Kentucky Court of Justice
Chief Justice Lambert names Jason M. Nemes as chief of staff and counsel
FRANKFORT, Ky., June 22, 2005 ¾ Chief Justice Joseph E. Lambert announced today that Jason M. Nemes has been named chief of staff and counsel for the Office of Chief Justice. The position is effective today, June 22.
"Jason is exceptionally bright, enthusiastic and congenial," said Chief Justice Lambert. "While serving as my law clerk, he obtained a firm grasp of the responsibilities of the Kentucky Court of Justice. I have found him to be talented and deeply committed to serving our court system."
"Jason is a logical choice for this role," said recently retired Supreme Court Justice James E. Keller, who worked closely with Nemes in his role as law clerk for the Office of Chief Justice. "He is a student of the law, he has the highest of ethics and he is a hard worker. He cares about the Kentucky court system and will do an outstanding job."
Nemes is a native of Louisville. He earned a bachelor’s degree from Western Kentucky University where he pursued a double major in government and sociology, and a minor in criminology. He ranked among the top in his class when he graduated with a juris doctor from the University of Louisville School of Law in 2004.
After completing undergraduate studies at WKU, Nemes spent a year in Washington, D.C., where he served as district administrator for U.S. Rep. Anne Northup and legislative correspondent for then U.S. Rep. Ernie Fletcher. While in law school, he was
a law clerk for Louisville Gas & Electric. After law school, he spent nearly a year as a law clerk for Chief Justice Lambert.
"This is a tremendous opportunity," said Nemes about his appointment. "Kentucky's
court system is in many ways a model for its efficient, effective service to the people of Kentucky. I look forward to contributing to that tradition by serving the Commonwealth as Chief Justice Lambert's chief of staff and counsel."
Nemes and his wife, Leslie, live in Louisville. He currently serves on the Middletown Christian Church Board of Directors. He has previously volunteered with the University of Louisville Kidney Disease Program and the Big Brothers/Big Sisters of Bowling Green. He has also been named one of the Jefferson County Public Schools Champions for Children.
The Supreme Court is the state court of last resort and the final interpreter of Kentucky law. Seven justices sit on the Supreme Court and all seven justices rule on appeals that come before the court. The justices are elected from seven appellate districts and serve eight-year terms. A chief justice, chosen for a four-year term by fellow justices, is the administrative head of the state’s court system and is responsible for its operation. The Supreme Court may order a ruling or opinion to be “published,” which means that the ruling becomes the case law governing all similar cases in the future in Kentucky.

-=-=-

*Task 1*: List every job Nemes held before being named chief of staff and counsel, as the press release gives them.
*Task 2*: Please set down the wording of the press release from "Nemes and his" up to and including "Champions for Children.", without any change.
The items that come next are separate material from the press release.

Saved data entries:
-=-=-

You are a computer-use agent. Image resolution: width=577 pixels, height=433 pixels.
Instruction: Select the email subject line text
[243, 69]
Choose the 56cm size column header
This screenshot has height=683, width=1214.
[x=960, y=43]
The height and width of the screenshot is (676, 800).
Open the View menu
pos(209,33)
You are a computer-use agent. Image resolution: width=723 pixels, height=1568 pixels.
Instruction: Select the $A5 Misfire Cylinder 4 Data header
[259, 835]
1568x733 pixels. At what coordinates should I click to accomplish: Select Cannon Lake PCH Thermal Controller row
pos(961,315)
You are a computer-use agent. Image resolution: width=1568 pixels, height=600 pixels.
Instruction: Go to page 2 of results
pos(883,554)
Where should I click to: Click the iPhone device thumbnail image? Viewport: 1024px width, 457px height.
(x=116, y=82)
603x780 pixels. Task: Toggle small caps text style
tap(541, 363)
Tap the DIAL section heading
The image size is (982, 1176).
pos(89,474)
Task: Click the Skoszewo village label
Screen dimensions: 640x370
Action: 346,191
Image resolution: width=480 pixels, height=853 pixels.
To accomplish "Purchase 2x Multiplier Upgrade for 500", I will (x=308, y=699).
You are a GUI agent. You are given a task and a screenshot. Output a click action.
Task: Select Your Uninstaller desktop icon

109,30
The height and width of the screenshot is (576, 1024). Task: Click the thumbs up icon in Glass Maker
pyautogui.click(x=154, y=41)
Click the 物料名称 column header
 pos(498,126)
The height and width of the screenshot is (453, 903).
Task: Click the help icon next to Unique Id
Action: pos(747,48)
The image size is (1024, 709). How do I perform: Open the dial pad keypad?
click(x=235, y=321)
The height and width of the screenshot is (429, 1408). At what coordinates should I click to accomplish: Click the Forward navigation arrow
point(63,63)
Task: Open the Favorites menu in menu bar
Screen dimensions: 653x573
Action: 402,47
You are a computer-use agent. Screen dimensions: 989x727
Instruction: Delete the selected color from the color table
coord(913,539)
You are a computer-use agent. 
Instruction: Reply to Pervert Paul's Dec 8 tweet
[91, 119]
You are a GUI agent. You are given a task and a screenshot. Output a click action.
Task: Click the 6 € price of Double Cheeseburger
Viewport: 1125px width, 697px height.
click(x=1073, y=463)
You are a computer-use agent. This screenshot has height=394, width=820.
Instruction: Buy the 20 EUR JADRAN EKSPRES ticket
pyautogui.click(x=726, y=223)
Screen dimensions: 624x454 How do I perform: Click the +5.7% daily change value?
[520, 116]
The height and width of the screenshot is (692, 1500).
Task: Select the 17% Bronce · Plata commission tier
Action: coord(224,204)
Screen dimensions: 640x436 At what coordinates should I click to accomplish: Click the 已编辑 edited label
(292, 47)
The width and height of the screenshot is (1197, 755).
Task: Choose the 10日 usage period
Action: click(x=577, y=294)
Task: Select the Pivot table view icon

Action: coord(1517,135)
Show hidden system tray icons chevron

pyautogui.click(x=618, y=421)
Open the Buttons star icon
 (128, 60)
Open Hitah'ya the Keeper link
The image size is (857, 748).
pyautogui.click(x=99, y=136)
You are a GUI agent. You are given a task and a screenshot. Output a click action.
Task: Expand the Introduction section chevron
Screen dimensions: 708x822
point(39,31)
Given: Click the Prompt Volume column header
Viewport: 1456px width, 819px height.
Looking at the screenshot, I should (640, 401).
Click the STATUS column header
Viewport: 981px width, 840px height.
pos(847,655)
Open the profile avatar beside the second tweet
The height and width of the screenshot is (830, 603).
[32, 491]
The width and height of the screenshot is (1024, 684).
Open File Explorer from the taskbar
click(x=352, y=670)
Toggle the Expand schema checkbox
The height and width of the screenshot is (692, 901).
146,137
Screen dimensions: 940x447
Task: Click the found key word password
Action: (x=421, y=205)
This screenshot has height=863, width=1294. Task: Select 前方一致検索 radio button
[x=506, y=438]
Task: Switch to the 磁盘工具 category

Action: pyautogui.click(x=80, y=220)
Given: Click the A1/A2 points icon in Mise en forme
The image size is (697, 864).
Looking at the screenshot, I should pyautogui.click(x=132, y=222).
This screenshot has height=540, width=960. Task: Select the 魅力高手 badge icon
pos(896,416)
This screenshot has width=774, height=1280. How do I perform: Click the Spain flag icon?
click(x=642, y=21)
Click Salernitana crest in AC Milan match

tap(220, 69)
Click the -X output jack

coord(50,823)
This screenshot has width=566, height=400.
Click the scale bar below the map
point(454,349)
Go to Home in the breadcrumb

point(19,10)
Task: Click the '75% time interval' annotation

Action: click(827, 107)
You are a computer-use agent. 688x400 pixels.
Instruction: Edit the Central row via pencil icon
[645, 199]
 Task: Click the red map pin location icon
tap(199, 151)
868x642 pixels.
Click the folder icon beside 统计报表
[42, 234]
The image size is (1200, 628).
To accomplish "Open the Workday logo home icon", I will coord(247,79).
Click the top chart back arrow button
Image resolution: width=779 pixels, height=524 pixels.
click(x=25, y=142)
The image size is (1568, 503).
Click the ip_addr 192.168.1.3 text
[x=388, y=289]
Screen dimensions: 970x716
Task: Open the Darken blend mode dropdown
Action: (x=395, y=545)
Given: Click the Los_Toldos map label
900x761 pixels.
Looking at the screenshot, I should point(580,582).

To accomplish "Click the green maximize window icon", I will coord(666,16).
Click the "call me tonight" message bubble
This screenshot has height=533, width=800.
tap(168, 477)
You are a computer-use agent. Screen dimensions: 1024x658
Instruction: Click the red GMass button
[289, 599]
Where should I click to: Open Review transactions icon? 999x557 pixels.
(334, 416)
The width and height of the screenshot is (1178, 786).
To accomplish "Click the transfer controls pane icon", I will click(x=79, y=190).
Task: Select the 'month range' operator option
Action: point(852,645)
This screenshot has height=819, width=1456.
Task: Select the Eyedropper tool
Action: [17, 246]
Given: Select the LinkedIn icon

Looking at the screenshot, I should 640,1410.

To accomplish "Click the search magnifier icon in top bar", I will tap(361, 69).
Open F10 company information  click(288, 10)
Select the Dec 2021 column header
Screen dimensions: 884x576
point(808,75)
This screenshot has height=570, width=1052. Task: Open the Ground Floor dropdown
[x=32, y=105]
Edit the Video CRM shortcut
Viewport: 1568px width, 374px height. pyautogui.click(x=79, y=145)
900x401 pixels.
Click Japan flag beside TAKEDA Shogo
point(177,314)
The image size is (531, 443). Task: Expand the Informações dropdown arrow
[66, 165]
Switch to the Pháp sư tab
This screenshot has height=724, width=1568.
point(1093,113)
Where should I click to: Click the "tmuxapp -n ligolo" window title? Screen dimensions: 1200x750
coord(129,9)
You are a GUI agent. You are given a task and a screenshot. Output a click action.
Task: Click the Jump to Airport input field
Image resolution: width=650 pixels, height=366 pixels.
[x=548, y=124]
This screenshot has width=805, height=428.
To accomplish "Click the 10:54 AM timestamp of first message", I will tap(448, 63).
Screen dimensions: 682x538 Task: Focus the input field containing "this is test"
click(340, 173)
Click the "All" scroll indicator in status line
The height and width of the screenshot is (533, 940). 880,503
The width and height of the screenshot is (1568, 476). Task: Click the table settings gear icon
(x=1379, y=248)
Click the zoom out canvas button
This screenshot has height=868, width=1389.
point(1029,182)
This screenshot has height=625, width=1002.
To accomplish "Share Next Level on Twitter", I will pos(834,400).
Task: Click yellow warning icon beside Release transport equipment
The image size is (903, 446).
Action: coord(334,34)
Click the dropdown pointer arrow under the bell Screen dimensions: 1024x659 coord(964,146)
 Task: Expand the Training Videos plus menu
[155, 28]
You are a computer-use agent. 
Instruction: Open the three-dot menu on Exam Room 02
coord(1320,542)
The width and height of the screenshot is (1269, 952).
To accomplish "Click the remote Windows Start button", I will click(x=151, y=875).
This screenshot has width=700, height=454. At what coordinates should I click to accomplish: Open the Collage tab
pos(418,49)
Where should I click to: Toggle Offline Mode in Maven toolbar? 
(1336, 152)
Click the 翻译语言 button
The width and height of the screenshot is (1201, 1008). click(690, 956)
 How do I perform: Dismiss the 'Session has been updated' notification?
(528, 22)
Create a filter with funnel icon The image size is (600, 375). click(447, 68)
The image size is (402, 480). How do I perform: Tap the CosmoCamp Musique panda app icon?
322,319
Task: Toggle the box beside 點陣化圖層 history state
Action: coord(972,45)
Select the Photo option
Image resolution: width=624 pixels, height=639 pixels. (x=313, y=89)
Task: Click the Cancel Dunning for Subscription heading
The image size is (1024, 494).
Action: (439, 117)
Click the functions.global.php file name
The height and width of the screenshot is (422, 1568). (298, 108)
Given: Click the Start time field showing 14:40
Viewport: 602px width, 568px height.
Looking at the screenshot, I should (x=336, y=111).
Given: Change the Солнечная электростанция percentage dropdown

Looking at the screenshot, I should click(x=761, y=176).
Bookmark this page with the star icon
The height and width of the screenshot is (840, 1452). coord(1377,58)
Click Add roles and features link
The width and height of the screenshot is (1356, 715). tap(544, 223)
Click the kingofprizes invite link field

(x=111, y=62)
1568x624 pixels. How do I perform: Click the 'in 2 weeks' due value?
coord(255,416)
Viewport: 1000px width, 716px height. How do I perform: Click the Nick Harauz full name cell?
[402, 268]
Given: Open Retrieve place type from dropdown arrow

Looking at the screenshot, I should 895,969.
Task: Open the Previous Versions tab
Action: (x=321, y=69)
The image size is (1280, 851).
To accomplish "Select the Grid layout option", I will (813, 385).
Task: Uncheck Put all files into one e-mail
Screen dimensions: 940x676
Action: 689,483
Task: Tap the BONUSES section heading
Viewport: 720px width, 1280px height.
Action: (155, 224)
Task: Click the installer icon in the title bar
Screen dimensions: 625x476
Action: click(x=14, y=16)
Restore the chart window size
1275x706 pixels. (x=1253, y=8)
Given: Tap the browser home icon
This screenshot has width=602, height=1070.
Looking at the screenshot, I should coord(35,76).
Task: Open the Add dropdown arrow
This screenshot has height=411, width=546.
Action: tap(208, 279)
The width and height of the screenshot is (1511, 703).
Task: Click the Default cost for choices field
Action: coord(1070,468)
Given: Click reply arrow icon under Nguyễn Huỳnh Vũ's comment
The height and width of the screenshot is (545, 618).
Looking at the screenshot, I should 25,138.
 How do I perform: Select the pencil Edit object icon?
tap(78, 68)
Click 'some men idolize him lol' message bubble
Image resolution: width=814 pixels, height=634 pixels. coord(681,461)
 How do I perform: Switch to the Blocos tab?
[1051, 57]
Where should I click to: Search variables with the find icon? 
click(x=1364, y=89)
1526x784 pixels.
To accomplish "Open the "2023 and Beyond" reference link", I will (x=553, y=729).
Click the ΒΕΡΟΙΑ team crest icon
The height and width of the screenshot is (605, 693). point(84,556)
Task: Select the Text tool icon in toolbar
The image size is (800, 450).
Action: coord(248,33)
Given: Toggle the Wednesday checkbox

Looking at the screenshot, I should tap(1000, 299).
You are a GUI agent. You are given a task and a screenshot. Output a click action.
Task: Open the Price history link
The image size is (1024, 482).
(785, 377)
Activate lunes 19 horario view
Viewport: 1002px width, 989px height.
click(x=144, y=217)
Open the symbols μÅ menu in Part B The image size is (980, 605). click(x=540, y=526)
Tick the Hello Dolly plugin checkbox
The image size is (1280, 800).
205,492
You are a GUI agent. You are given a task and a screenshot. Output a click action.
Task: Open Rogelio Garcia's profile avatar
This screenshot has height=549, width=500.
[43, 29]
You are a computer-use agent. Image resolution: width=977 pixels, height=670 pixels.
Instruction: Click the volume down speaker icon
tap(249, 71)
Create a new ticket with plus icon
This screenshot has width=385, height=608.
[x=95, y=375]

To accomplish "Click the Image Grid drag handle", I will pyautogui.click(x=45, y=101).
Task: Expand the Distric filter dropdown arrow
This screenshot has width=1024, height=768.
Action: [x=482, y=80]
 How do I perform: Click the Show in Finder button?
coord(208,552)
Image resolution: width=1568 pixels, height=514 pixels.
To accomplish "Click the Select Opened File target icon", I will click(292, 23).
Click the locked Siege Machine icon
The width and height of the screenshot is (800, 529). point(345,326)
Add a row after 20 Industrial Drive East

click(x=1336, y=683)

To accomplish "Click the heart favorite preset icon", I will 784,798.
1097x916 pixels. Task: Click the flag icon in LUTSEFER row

-=-=-

*Solution 1*:
- District administrator for U.S. Rep. Anne Northup
- Legislative correspondent for then U.S. Rep. Ernie Fletcher
- Law clerk for Louisville Gas & Electric
- Law clerk for Chief Justice Lambert

*Solution 2*:
Nemes and his wife, Leslie, live in Louisville. He currently serves on the Middletown Christian Church Board of Directors. He has previously volunteered with the University of Louisville Kidney Disease Program and the Big Brothers/Big Sisters of Bowling Green. He has also been named one of the Jefferson County Public Schools Champions for Children.